LFD Book Forum

LFD Book Forum (http://book.caltech.edu/bookforum/index.php)
-   Homework 6 (http://book.caltech.edu/bookforum/forumdisplay.php?f=135)
-   -   Hw 6 q1 (http://book.caltech.edu/bookforum/showthread.php?t=477)

lucifirm 05-11-2012 03:42 AM

Hw 6 q1
 
The problem question is:
"In general, if we use H′ instead of H, how does deterministic noise behave?"

My doubt is:
Is this for a fixed N? A small N or large enough to get rid of overfitting?

mikesakiandcp 05-11-2012 11:04 AM

Re: Hw 6 q1
 
Quote:

Originally Posted by lucifirm (Post 2041)
The problem question is:
"In general, if we use H′ instead of H, how does deterministic noise behave?"

My doubt is:
Is this for a fixed N? A small N or large enough to get rid of overfitting?

The size of the training set (N) is more related to overfitting of stochastic noise. Deterministic noise is the ability of the hypothesis set to fit the target function.

elkka 05-11-2012 12:59 PM

Re: Hw 6 q1
 
I am also confused about this term "in general". Does it mean - in absolutely any situation. Or does it mean in most situations? Or - in all reasonable situations, excluding cases when we try to fit 10 degree polynomials to 10 points, as in this lecture's example?

mikesakiandcp, I think N has to do with deterministic noise, at least as described in the lecture. Yes, it is the ability of the hypothesis set to fit the target function, measured as expected difference between the "best" hypothesis and the target. But the way we defined the expected hypothesis, as an expectation over infinite number of data sets of specific size N - that depends on N very much. Slide 14, Lecture 11, illustrates the connection.

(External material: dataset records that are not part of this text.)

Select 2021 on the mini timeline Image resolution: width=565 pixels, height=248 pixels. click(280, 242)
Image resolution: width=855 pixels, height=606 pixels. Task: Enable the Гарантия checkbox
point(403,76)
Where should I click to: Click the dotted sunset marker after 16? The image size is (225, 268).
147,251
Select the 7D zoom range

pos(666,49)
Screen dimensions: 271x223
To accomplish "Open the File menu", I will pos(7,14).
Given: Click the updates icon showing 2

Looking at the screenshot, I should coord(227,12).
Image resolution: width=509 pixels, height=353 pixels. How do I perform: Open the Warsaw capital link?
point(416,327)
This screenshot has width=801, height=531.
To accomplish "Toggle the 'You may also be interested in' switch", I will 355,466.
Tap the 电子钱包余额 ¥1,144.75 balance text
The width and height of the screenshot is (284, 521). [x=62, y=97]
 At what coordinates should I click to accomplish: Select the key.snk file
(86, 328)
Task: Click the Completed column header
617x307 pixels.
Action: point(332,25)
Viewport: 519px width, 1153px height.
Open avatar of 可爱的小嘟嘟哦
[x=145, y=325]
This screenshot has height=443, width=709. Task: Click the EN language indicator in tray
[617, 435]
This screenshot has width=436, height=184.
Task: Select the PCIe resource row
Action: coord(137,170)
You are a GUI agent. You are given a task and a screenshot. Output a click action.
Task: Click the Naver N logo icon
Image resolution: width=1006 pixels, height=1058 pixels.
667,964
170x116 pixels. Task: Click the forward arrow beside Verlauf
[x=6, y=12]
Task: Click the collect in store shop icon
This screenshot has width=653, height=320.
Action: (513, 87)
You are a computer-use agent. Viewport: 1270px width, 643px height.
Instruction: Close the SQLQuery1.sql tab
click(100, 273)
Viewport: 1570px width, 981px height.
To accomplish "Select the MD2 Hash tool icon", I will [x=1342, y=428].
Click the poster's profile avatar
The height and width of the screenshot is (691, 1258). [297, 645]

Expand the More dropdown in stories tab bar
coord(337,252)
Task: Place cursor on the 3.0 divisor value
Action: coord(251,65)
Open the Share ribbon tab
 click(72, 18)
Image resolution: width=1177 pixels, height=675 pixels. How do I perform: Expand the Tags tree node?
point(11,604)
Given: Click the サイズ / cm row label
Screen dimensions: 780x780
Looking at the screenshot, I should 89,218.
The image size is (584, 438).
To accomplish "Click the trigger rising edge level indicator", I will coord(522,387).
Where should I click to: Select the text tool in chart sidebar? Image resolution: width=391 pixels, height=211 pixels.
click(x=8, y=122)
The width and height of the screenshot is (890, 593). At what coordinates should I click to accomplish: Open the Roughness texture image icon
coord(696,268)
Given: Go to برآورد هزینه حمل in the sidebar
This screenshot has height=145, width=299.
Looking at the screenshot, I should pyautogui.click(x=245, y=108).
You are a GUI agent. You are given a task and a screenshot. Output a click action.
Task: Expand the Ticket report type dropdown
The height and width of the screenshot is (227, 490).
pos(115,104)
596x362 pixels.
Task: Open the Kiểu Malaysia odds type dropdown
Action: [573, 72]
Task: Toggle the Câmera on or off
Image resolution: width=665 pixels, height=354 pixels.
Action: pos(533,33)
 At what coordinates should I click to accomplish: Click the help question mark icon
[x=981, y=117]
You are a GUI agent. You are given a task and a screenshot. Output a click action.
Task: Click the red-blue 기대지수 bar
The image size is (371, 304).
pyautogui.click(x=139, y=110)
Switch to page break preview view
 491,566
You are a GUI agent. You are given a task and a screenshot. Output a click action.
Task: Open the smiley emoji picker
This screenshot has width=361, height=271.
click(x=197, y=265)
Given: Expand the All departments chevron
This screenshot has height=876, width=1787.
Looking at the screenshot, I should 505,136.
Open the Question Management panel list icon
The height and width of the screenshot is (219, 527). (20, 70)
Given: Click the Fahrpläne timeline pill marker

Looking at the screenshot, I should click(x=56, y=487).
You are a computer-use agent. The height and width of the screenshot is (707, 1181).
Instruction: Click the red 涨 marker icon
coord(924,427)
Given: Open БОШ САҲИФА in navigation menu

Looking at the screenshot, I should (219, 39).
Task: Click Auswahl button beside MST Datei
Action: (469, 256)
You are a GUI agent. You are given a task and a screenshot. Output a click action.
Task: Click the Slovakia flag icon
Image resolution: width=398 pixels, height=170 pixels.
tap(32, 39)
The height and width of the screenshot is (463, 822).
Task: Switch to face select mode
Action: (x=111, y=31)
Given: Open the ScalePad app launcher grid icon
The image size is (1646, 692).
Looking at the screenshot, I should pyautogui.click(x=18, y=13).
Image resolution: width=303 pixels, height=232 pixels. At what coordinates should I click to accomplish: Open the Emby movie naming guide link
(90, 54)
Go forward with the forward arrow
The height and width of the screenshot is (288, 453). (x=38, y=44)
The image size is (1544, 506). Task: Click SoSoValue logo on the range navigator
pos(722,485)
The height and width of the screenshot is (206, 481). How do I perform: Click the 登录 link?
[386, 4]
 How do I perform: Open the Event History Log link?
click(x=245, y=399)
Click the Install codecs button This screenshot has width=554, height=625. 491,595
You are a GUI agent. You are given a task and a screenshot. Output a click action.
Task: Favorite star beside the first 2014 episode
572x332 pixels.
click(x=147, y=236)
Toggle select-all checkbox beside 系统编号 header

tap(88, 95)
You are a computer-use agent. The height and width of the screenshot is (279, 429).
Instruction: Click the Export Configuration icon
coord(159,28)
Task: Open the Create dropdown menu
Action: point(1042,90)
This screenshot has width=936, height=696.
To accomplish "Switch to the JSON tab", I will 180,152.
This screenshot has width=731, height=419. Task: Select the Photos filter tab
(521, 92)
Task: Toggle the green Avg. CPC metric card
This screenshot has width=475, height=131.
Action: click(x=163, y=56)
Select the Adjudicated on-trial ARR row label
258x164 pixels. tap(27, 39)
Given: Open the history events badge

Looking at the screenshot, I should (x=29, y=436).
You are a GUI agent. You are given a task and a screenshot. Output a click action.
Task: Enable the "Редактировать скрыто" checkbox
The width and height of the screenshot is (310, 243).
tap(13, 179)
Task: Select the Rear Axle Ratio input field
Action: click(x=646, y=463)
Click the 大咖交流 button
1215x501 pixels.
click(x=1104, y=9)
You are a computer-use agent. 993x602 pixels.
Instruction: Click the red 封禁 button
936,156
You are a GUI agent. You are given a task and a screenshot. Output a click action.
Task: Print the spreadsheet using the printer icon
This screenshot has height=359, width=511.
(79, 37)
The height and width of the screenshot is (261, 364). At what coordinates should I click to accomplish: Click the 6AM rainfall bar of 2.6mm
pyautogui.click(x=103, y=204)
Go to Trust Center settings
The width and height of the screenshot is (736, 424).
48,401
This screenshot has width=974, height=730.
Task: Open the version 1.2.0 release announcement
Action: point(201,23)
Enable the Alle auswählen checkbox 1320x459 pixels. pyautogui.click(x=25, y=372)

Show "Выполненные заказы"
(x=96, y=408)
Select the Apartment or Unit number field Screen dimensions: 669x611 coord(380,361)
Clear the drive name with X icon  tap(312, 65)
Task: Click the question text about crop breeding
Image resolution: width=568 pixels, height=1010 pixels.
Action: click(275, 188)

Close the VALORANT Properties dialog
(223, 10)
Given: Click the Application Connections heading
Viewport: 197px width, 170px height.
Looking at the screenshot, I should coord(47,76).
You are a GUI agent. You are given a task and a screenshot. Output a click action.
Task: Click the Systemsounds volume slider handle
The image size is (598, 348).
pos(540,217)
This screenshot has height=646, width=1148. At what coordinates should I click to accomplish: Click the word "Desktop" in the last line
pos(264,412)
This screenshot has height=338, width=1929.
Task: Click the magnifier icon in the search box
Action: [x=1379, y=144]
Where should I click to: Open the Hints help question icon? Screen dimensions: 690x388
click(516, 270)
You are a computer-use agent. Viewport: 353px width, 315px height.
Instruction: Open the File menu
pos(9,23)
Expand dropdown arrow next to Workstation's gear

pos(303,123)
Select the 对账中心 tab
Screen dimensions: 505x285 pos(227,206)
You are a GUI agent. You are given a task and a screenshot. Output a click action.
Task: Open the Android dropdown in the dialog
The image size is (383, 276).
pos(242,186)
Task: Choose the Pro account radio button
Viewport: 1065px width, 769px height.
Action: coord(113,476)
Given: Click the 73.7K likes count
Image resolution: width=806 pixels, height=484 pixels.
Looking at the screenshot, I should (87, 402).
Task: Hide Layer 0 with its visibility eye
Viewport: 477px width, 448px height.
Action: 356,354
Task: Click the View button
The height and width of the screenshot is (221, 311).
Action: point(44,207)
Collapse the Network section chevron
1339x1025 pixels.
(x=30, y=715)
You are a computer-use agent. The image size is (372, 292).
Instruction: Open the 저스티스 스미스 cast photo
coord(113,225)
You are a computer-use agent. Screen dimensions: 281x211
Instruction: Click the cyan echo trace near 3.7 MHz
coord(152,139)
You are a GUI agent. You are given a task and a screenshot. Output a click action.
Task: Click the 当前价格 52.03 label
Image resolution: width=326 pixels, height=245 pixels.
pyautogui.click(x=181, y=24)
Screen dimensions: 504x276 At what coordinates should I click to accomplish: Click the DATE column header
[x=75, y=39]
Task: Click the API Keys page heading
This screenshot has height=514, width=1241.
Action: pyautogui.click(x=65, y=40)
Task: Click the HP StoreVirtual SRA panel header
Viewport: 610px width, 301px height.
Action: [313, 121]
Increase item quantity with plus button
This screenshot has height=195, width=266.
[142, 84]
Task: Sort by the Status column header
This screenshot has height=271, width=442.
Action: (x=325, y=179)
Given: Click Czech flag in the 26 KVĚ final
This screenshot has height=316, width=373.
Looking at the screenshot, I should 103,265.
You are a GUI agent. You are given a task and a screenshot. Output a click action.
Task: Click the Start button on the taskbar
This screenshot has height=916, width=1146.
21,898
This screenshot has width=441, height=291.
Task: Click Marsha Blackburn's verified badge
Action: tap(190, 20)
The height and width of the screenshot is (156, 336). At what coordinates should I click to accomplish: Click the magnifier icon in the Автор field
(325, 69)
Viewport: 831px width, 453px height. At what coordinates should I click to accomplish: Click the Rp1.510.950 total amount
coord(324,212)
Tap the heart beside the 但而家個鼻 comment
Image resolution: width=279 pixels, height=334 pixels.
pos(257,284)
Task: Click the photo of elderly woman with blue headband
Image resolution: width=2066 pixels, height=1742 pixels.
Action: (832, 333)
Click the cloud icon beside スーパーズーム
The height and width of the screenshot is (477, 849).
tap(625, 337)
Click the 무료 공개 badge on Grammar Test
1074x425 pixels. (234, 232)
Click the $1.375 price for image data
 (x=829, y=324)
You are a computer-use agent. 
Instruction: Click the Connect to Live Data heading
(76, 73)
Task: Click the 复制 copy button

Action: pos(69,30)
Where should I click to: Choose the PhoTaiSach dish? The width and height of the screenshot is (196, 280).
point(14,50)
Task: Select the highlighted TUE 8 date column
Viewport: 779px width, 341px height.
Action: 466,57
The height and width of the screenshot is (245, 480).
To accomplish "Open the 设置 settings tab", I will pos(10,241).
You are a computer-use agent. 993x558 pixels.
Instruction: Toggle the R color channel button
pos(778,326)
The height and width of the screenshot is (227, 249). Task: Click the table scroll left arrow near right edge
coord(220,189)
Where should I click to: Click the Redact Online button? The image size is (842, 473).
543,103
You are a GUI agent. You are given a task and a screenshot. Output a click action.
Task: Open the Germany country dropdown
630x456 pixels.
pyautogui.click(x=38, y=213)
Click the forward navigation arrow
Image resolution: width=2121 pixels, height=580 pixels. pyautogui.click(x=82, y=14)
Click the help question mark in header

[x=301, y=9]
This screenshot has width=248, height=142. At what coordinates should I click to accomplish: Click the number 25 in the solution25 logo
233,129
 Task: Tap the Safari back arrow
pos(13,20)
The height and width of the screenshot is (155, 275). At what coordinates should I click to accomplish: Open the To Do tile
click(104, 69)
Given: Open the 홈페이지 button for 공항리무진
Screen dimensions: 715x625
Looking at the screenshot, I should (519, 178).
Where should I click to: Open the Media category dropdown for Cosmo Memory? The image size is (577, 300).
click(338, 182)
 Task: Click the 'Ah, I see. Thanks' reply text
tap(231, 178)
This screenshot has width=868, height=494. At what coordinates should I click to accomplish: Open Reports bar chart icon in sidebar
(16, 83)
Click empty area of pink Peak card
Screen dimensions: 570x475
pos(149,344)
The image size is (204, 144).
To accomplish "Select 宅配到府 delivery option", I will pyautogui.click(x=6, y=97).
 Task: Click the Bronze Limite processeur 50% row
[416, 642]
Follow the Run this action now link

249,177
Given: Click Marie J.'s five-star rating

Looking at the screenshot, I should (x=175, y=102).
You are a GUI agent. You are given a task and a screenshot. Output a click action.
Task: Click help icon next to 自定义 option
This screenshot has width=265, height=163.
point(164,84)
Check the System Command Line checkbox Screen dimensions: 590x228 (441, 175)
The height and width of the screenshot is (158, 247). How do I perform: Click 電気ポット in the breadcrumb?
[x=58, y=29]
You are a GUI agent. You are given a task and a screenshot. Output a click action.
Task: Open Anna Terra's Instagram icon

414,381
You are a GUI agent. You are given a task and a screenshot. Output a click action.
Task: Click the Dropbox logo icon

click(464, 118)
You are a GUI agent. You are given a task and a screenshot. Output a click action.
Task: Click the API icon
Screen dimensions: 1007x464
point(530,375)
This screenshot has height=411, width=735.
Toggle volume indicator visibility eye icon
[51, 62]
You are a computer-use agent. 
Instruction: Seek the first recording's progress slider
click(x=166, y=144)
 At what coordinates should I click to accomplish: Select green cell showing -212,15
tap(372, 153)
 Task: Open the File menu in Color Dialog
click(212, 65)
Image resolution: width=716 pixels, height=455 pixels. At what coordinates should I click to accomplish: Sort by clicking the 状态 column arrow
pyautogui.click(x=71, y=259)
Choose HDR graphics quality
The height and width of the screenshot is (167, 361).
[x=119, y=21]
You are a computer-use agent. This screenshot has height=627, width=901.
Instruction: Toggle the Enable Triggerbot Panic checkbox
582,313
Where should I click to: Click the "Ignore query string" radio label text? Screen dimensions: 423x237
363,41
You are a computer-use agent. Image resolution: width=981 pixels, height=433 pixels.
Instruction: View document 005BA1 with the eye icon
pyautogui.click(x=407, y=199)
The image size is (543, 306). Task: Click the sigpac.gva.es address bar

AqibEjaz 05-11-2012 02:11 PM

Re: Hw 6 q1
 
@elkka: Well the "deterministic noise" is actually independent of N, refer to lecture 08 slide 20, You can see that the "bias" remains the same no matter how large N becomes. With increasing N it is the variance that becomes smaller and hence overall Eout becomes smaller. As I understand it, if you have infinite training sets, then it does not matter whether you have 10 points in each set or 10,000 points, the average hypothesis will remain the same. In case of 10 points, the different hypotheses we get from each training set will be spread all over the place but they will be "centered" around the same hypothesis (i.e. the average hypothesis). In case of 10,000 points, the individual hypotheses will be less spread out but again they will be centered around the same hypothesis as that in the 10 points. "Bias" only depends upon the mismatch between the target function and the modelling hypothesis.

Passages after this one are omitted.